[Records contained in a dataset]
== Segment start ==
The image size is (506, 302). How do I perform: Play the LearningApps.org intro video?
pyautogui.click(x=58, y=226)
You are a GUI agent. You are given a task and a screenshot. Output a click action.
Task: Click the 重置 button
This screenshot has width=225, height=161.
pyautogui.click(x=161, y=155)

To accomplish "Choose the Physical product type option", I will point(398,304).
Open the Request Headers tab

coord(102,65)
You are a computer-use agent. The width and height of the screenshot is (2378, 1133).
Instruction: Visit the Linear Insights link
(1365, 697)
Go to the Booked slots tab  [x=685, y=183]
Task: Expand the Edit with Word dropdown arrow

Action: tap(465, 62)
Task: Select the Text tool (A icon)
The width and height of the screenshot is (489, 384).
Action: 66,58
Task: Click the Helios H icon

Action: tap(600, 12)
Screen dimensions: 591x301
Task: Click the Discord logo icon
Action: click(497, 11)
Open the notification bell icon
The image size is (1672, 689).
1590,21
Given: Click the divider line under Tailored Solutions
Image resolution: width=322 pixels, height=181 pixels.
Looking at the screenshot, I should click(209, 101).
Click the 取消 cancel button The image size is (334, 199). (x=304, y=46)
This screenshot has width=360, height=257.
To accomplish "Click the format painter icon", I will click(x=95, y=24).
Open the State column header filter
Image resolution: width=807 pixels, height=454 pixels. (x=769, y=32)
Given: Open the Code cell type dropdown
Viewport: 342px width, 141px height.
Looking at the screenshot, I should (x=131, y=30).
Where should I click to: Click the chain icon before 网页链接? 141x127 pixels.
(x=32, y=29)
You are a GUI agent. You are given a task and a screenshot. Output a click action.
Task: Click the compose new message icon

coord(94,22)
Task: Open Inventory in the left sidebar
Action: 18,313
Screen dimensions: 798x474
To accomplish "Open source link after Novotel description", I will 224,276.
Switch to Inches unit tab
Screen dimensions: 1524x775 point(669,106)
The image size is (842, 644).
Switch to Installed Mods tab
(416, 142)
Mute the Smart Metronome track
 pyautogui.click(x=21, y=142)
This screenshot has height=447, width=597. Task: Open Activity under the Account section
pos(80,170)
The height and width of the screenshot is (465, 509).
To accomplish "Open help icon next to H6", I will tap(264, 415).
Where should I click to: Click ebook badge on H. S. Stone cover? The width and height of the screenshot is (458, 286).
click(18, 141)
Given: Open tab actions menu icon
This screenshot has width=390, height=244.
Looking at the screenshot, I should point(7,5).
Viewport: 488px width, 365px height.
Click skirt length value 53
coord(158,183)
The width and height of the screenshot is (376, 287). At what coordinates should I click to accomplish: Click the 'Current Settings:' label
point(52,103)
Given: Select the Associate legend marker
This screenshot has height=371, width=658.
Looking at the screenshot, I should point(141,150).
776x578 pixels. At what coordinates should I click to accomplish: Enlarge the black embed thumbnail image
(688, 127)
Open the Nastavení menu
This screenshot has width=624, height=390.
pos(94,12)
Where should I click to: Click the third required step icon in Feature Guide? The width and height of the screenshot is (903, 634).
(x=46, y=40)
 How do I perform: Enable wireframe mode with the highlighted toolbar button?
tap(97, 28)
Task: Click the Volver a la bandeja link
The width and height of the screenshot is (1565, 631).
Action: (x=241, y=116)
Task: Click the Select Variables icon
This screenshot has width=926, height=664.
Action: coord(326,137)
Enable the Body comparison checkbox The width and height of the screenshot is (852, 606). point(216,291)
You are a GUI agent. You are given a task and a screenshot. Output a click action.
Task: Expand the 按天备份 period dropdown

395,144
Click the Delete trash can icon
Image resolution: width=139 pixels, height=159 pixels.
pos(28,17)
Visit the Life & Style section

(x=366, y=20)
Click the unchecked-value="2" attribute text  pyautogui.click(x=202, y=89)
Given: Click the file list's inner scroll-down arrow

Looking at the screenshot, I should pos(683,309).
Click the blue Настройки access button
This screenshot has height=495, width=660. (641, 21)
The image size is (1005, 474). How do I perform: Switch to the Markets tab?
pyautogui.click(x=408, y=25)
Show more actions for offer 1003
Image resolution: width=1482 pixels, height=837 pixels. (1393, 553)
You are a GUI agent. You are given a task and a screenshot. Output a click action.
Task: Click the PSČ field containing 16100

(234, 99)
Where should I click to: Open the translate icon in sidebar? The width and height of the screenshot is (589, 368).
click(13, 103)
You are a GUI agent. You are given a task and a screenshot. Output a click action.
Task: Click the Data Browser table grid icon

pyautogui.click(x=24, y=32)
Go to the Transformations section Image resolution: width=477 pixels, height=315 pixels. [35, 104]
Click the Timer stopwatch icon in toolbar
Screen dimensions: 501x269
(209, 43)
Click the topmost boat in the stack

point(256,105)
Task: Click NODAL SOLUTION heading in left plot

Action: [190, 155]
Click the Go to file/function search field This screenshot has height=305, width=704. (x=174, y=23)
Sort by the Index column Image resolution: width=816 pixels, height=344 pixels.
== Segment end ==
● PROMPT
Keep to the lines from the one containing "Task: Click the PSČ field containing 16100" to the end of the entries above, and retype them exactly.

● OUTPUT
Task: Click the PSČ field containing 16100

(234, 99)
Where should I click to: Open the translate icon in sidebar? The width and height of the screenshot is (589, 368).
click(13, 103)
You are a GUI agent. You are given a task and a screenshot. Output a click action.
Task: Click the Data Browser table grid icon

pyautogui.click(x=24, y=32)
Go to the Transformations section Image resolution: width=477 pixels, height=315 pixels. [35, 104]
Click the Timer stopwatch icon in toolbar
Screen dimensions: 501x269
(209, 43)
Click the topmost boat in the stack

point(256,105)
Task: Click NODAL SOLUTION heading in left plot

Action: [190, 155]
Click the Go to file/function search field This screenshot has height=305, width=704. (x=174, y=23)
Sort by the Index column Image resolution: width=816 pixels, height=344 pixels.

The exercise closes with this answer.